* WORK ITEM: The lines from the one holding "tel. 535 105 001 (182, 2413)" to the end of the records below, exactly as written, are the only thing to return.

[[ INPUT DATA open ]]

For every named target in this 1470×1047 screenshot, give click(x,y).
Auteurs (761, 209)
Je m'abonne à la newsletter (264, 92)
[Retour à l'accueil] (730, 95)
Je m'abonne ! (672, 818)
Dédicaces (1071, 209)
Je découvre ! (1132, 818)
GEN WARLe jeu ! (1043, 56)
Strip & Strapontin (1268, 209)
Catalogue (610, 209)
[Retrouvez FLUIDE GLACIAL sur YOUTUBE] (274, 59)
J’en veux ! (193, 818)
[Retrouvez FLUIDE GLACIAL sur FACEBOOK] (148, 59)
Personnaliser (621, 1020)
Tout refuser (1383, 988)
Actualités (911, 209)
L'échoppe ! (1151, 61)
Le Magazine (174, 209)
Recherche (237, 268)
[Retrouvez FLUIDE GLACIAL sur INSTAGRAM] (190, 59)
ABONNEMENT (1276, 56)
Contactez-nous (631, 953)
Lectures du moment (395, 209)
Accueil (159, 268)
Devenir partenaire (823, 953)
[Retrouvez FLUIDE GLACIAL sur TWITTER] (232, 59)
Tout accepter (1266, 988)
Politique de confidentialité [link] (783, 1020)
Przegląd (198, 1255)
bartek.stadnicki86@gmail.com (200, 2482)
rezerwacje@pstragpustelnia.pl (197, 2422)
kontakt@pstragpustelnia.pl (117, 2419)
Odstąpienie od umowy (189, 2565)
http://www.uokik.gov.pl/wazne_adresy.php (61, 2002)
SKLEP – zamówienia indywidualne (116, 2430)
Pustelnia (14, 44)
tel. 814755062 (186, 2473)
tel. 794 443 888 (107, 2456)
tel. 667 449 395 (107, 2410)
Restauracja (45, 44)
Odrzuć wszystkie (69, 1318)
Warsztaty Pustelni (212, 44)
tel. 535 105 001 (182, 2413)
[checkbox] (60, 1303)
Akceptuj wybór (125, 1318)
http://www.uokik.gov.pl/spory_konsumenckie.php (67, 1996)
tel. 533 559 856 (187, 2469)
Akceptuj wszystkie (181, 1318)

[[ INPUT DATA closed ]]

* EXPECTED OUTPUT:
tel. 535 105 001 (182, 2413)
[checkbox] (60, 1303)
Akceptuj wybór (125, 1318)
http://www.uokik.gov.pl/spory_konsumenckie.php (67, 1996)
tel. 533 559 856 (187, 2469)
Akceptuj wszystkie (181, 1318)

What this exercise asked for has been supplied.